MATERIAL SUPPLIED:
════════

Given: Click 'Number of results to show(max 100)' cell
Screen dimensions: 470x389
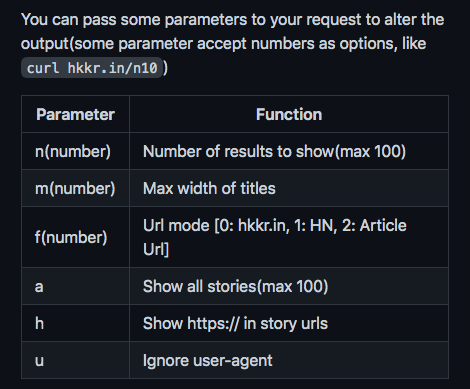Looking at the screenshot, I should 289,151.
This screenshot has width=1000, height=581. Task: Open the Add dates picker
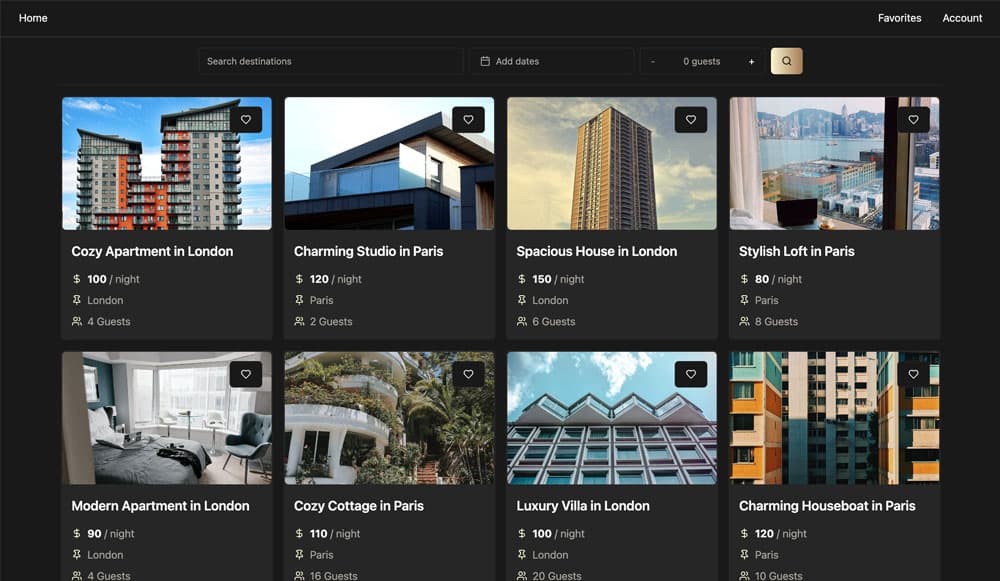pos(551,61)
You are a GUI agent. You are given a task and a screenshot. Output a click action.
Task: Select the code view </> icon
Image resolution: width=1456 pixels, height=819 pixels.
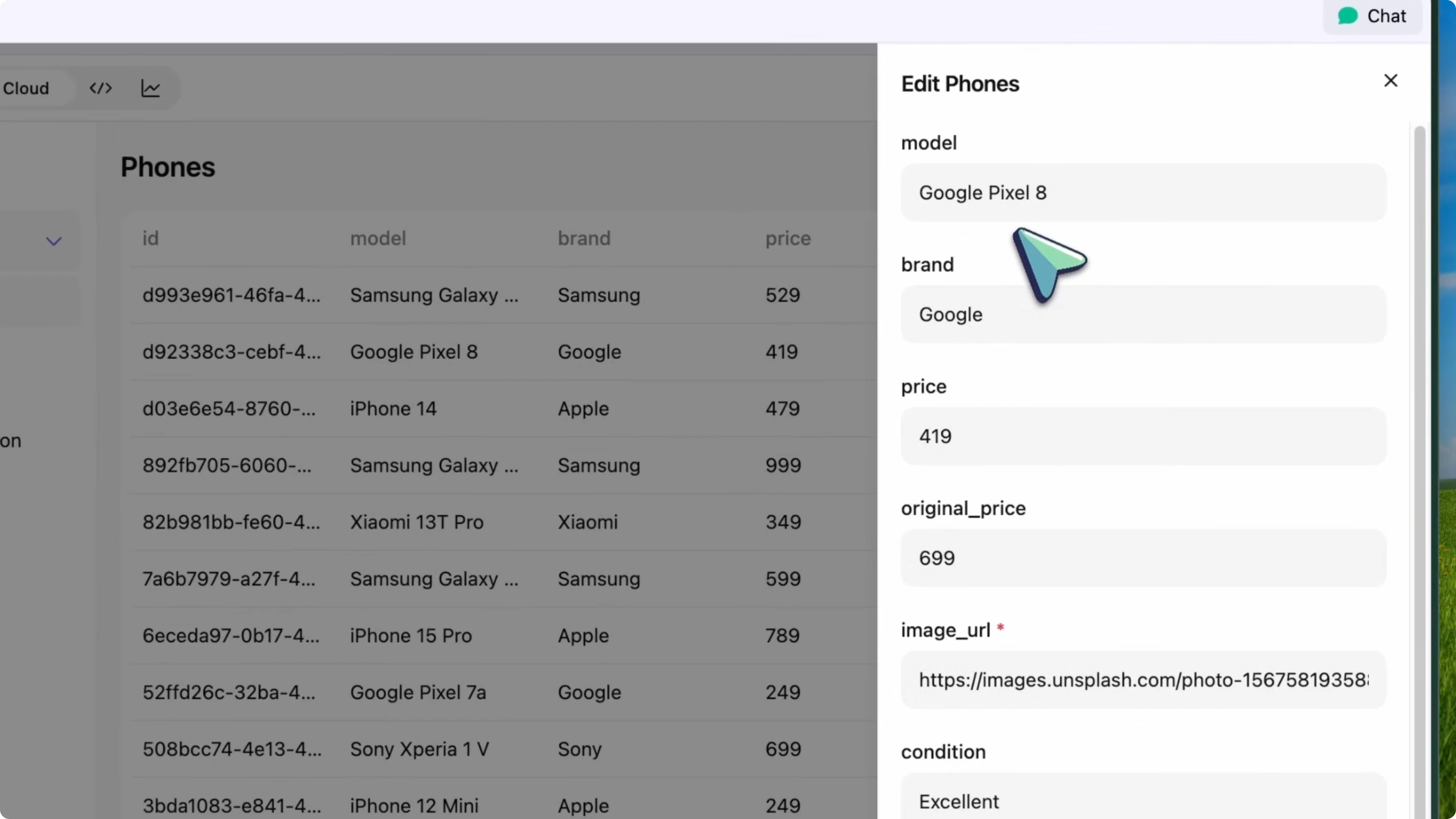click(x=100, y=87)
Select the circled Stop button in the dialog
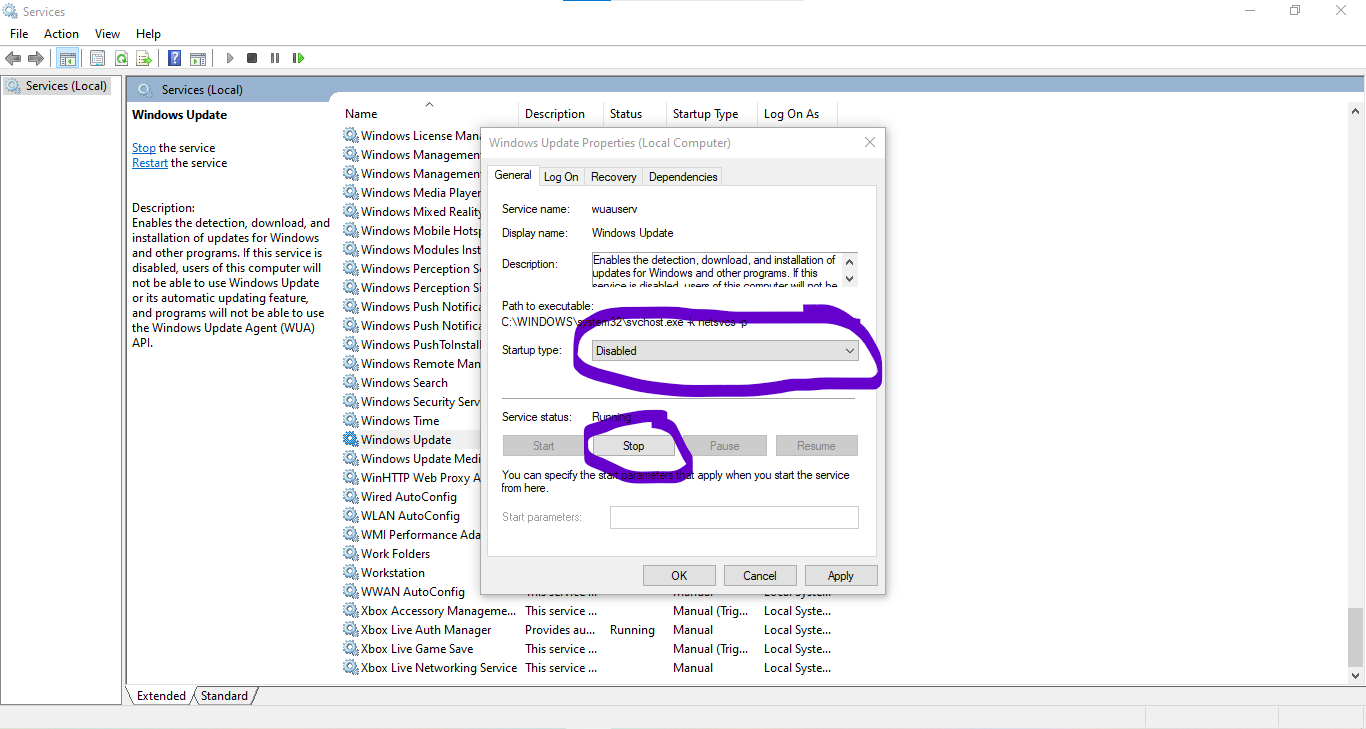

════════

Word for word, print out all of the records above; pass over the pictures.

Given: Click 'Number of results to show(max 100)' cell
Screen dimensions: 470x389
Looking at the screenshot, I should 289,151.
This screenshot has width=1000, height=581. Task: Open the Add dates picker
pos(551,61)
You are a GUI agent. You are given a task and a screenshot. Output a click action.
Task: Select the code view </> icon
Image resolution: width=1456 pixels, height=819 pixels.
click(x=100, y=87)
Select the circled Stop button in the dialog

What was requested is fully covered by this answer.